Одежда жителей средневековых Китая и Японии закрывала все тело. Женщинам считалось постыдным демонстрировать руки выше запястья и ноги выше щиколотки: «Само тело женщины и в особенности собственно женские его черты полагалось прятать от постороннего взора»2. Картины средневековых живописцев изображали китаянок и японок, одетых так, что контуры их тела не угадывались под их многослойной одеждой.

Из двух религий, синтоизма и буддизма, на повседневную жизнь японцев большее влияние оказывал синтоизм. Именно он учил их соблюдать физическую чистоту, считая ее основой нравственной чистоты. К буддизму японцы обращались уже ближе к концу жизни, когда нужно было позабо титься о посмертном существовании своей души. С древности синтоистскому ритуалу омовения водой (мисоги) как способу очищения от скверны придавали огромное значение.
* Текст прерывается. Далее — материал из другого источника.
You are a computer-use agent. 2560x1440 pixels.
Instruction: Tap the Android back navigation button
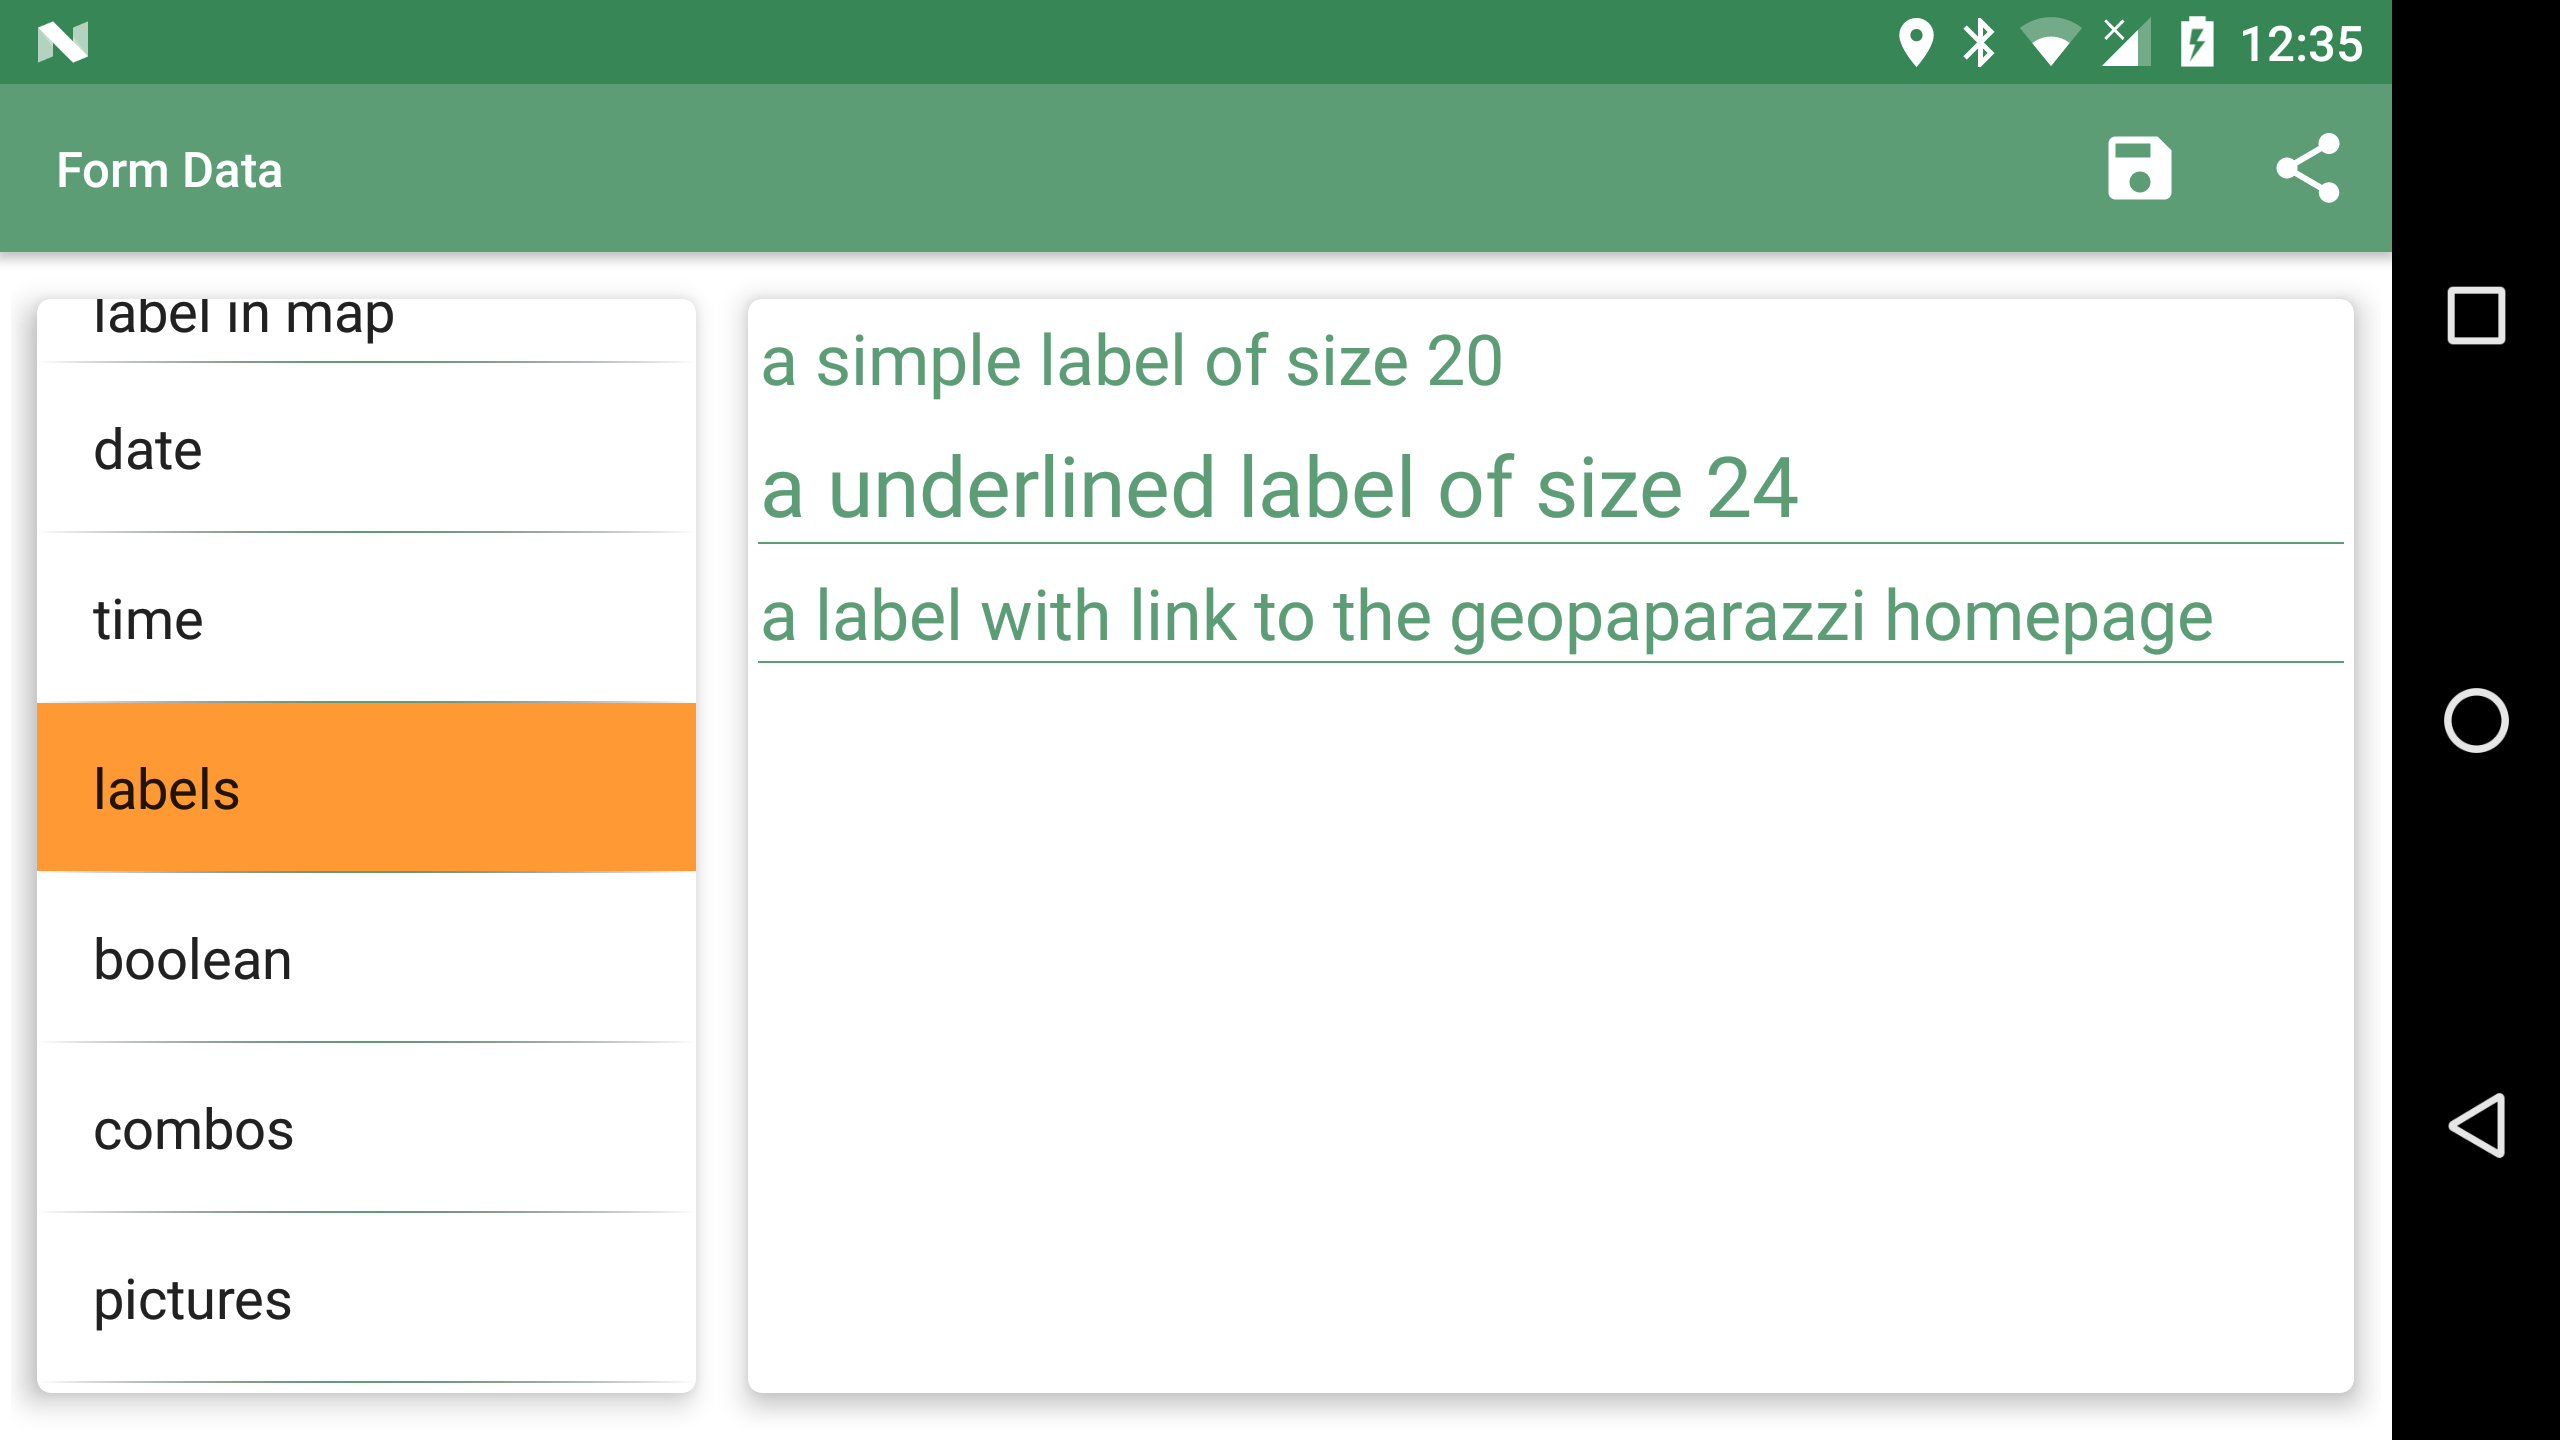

До сих пор посещение бани (сэнто) или принятие ванны (фуро) в Японии считается не просто средством гигиены, а способом «очищения» души: в результате этой процедуры человек «смывал» с себя негативные эмоции, накопившиеся за день. Если обычно японцы не демонстрируют открыто свое тело, то посетителям общественных бань не свойственно стыдиться наготы: «Создается впечатление, что вместе с одеждой в раздевалке он (японец. – Ю.Д.) оставляет и застенчивость»1, т. е. забывает стыд. В бане японец становится самим собой, снимает с себя социальную маску, приближается к своей естественной природе.

В эпоху средневековья в Японии под влиянием синтоистской традиций среди представителей аристократии был распространен ритуал затворничества – охараи. В течение нескольких дней человек, в доме которого произошло оскверняющее событие (смерть, убийство), ограничивал свои контакты с окружающими. В настоящее время этот ритуал не практикуется, но при общении японцы избегают делиться своими отрицательными переживаниями, перекладывать на других свои проблемы. Русский японовед Г. Востоков писал: «Выражать при посторонних сильную радость, печаль или страх считается у них неприличным»2. Японцы чувствуют неловкость и стыд из-за того, что нарушили душевный покой другого.

Основной целью китайского воспитания является внушение детям покорности путем самоуничижения. К детям не принято проявлять жалость, и физическое наказание здесь является обычным явлением. С раннего возраста детей стараются научить упорству и труду, привить дисциплинированность и ответственность3. В Японии, как и прежде, мальчиков учат быть активными, проявлять свои боевые качества, а девочек – скромными и послушными. Если те или другие проявляют качества, характерные для противоположного пола, их стыдят и наказывают. Родители ждут от детей успехов, и те зачастую винят себя, если не оправдывают их надежд. В праздник ситигосэн («семь-пять-три»), пришедший из Китая, старшими членами семьи проводится ритуал повязывания мальчикам пояса фундоси, что говорит о том, что теперь их будут воспитывать как будущих мужчин. Девочкам одевают косима-ки («пояс стыдливости»), их учат блюсти нравственную и физическую чистоту, скромность и аккуратность. Детей в Японии стараются воспитывать, не применяя физических наказаний, учат трудолюбию, соблюдению культа родителей и предков, пониманию отношения к ним других.

Конфуцианство диктовало особо почтительное отношение к родителям не только при жизни, но после их смерти. Поэтому погребальные обряды в Китае всегда проводились с большой пышностью и могли длиться несколько дней. В трактате «Ли Цзы», составленном в I в. до н.э., содержались правила и нормы поведения во время похоронных церемоний, продолжительность и содержание траура. Старшему сыну и наследнику умершего предписывалось выражать особое горе, возжигать курения, совершать обряд возлияния жертвенного вина и, обращаясь к умершему, произносить своеобразный отчет, в котором подробно рассказывать обо всех своих действиях и решениях, связанных с проведением погребальной церемонии и трауром. В этой речи также содержались извинения за то, что без согласия умершего приходится выносить его из его собственного дома. Считалось, что умершего нельзя погребать до тех пор, пока не высохнет его кровь, поэтому хоронили как минимум на седьмые сутки после смерти. Быстрые похороны осуждались, их называли «кровавым захоронением».